2017年大学入試センター数学IA第5問、問題・解答・解説

朝倉幹晴

私は、予備校で生物学を教えてきました。しかしながら、2011年の311(福島原発事故)で船橋や飯田橋に避難されてきた小中学生、その後、ひとり親家庭・児童養護施設・母子生活支援施設など様々な事情のある小中高校生の学習サポートを続ける中では、数学に対するニーズが大きく、数学を教えるようになりました。その関係で、今は、著作は数学、とくに子どもの時から大好きであった「図形」部分が3冊となっています。(アマゾン内での「朝倉幹晴」でご検索ください。)
 かつて教えた小中学生たちが今は大学入試センターの数学に挑戦する高校生となっています。しかし、直接、全員に教えるのは時間的にも困難です。そこで、誰でも見られるように、大学入試センター問題の解答・解説を発信することにしました。
 できれば、全ての設問の解答解説を作りたいと思っていますが、まずは一番得意分野である図形の問題を発信します。
 大学入試問題自体は白黒ですが、イメージの強化のためカラーを使いました。また、解き方は私独自のものも含んでいます。他の数学の授業や説明をお聴きになる機会がある方は、私の方法論や説明方法以外のアプローチの仕方もあると思いますので、気に入った方法をお使いください。

大学入試センター試験第5問は、図形の問題です。なかでもメネラウスの定理かチェバの定理が毎年きかれています。

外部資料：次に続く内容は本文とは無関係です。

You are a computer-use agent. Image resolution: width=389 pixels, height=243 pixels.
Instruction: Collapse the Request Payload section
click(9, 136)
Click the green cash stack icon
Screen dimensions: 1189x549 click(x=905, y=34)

そして問題には図は描かれておらず、受験生が余白に図を描き考えていく、その「描画しながら考えて行く」能力が問われています。描画しながら考え、考えたことをもとに描画の中の線の追加や線や長さの情報が小問ごとにわかってきた値を図に加筆して考えていくことが求められます。
 人生においても、行動しながら考え、考えたことをもとに次の行動を決めていくことが必要になってきます。そのことに似ているとも言えます。
 さてしたがって描画において、図をどのように、どの向きに描くかは受験生の側の自由です。大問の導入部分で与えられた線の長さや角度の情報をもとに、余白に描画して考えていきます。入試の約束で、定規の線の長さ表示や分度器は使えませんのであくまで「目分量」で描きます。ただ、あまりにも図が不正確だと後半の問題で、線の交点の位置が実際と異なり問題が解けなくなることがありますので、可能な限り正確に図を書くようにしましょう。
 描く向きは自由であり、問題集によって、同じ問題に対する描画の図の向きが異なることもあります。したがって、以下の私の描画はあくまで一つの例として考えてください。
当然ですが、またどんな向きに描画をしても、図の概形が間違っていなければ同じように正解がでますので安心ください。

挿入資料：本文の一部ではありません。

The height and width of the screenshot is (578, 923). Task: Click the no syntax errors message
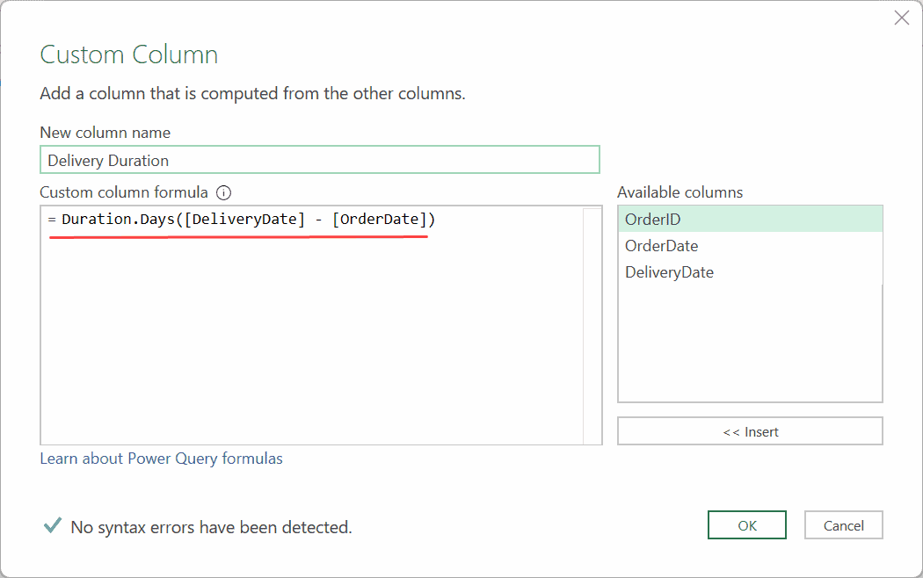202,526
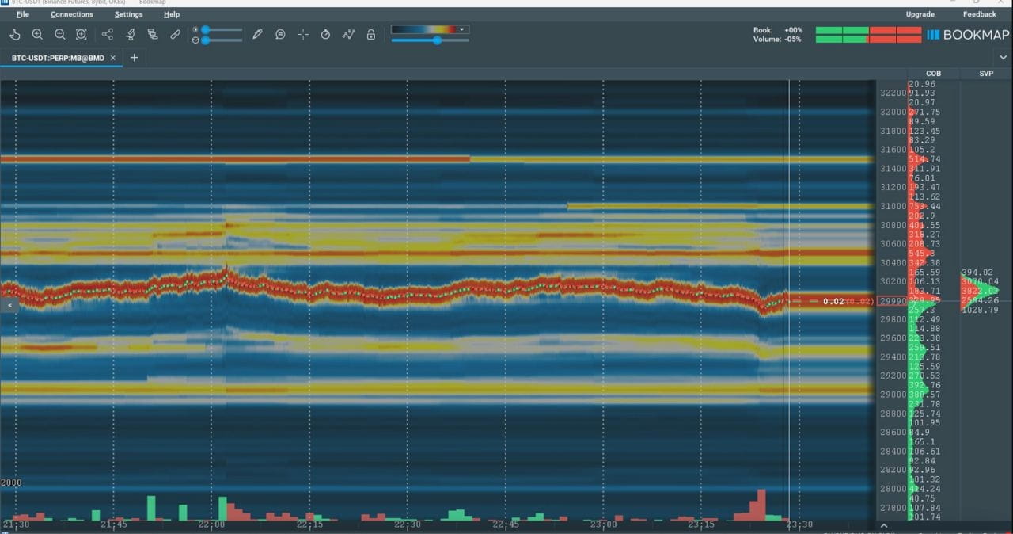Image resolution: width=1013 pixels, height=534 pixels.
Task: Select the hand panning tool
Action: [14, 34]
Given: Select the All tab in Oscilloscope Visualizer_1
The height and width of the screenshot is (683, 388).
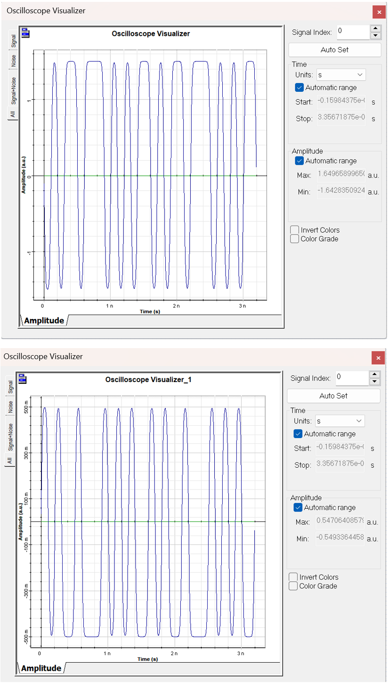Looking at the screenshot, I should click(11, 460).
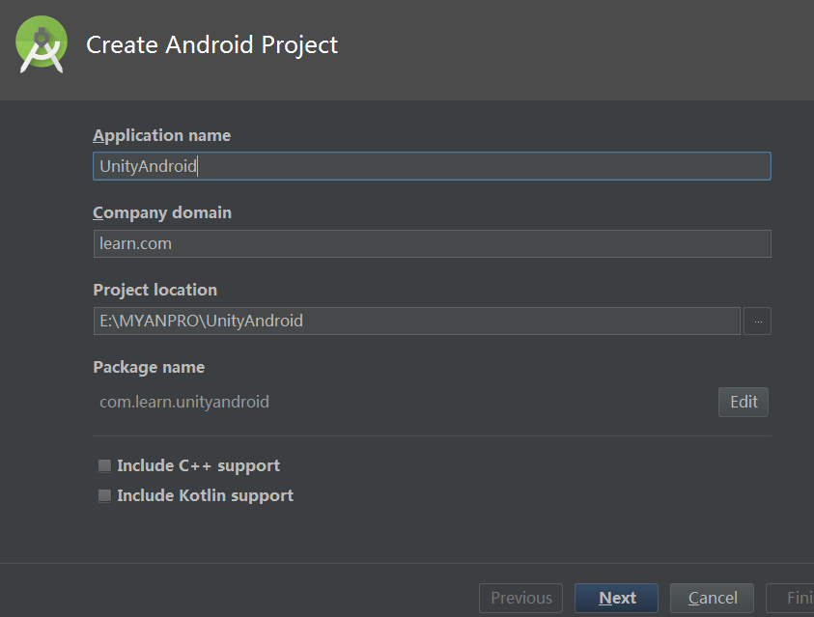814x617 pixels.
Task: Click the Application name label
Action: [162, 135]
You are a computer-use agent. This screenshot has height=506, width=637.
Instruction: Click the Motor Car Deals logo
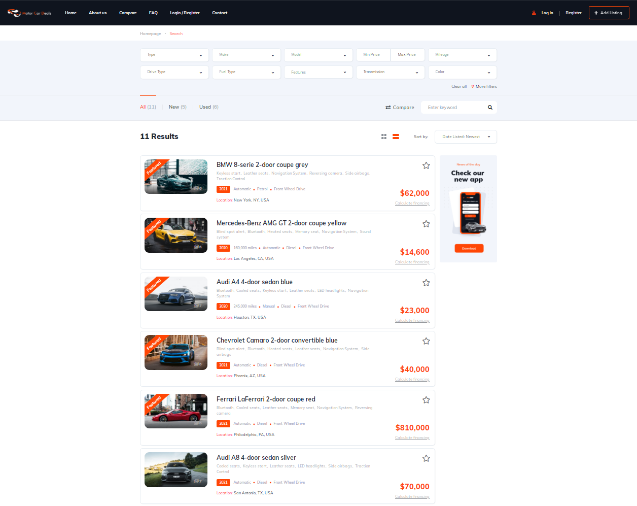[x=29, y=13]
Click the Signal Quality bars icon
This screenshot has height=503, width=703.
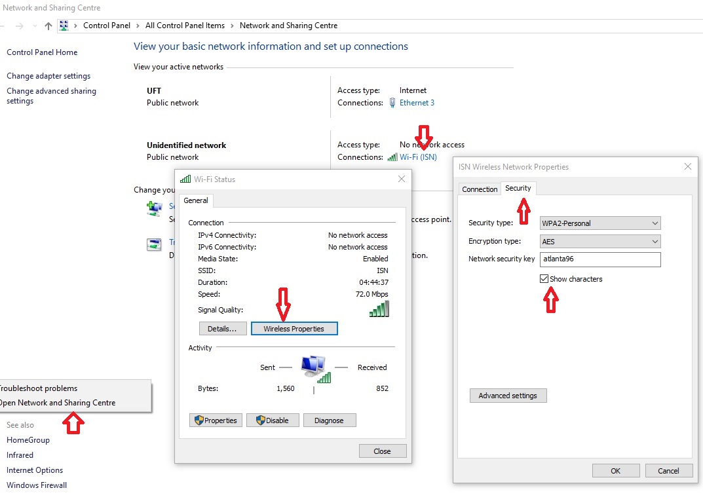pyautogui.click(x=379, y=309)
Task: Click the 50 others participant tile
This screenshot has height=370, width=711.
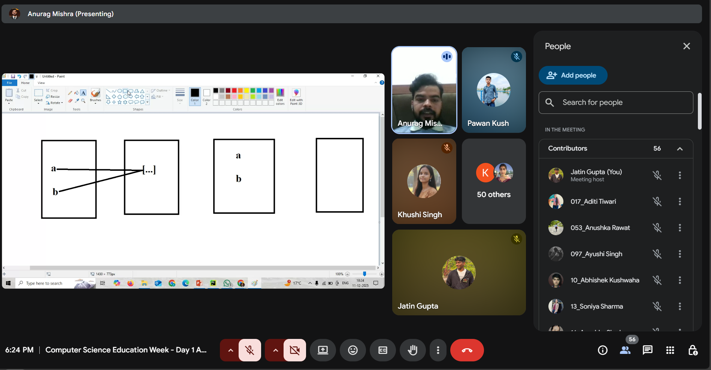Action: 493,181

【注】以下、描画をしていく。数IA第5問の図形の問題では、(試験時間を圧迫しないように配慮しながらも)できるだけ正確に描画をすることが、思考を整理し、段階的に小問を解いていく上で重要である。
 本解説ではイメージ強化のため色を使用したが、実際の入試本番では黒鉛筆だけしか使えないので、部分的に太線などを使いながら上手く描画していく努力をしてほしい。
 また、本設問では小問ごとに新しい図を描いて、小問ごとに意味がわかりやすいようにした。ただ、実際の入試問題では何回も同じ図を描く時間ももったいないが、逆に1つの図にすべて書き込もうとすると「ごちゃごちゃ」してうぇあかりにくくなる。できるだけ既存の図を活用しながらも、「ごちゃごちゃ」したように感じてきたら、図を新たに描き直すようにしよう。
 


この問題は作図した図形の形と、解答を要求されている分数の形(オカ/キ)からメネラウスの定理を使って解く問題だと類推できる。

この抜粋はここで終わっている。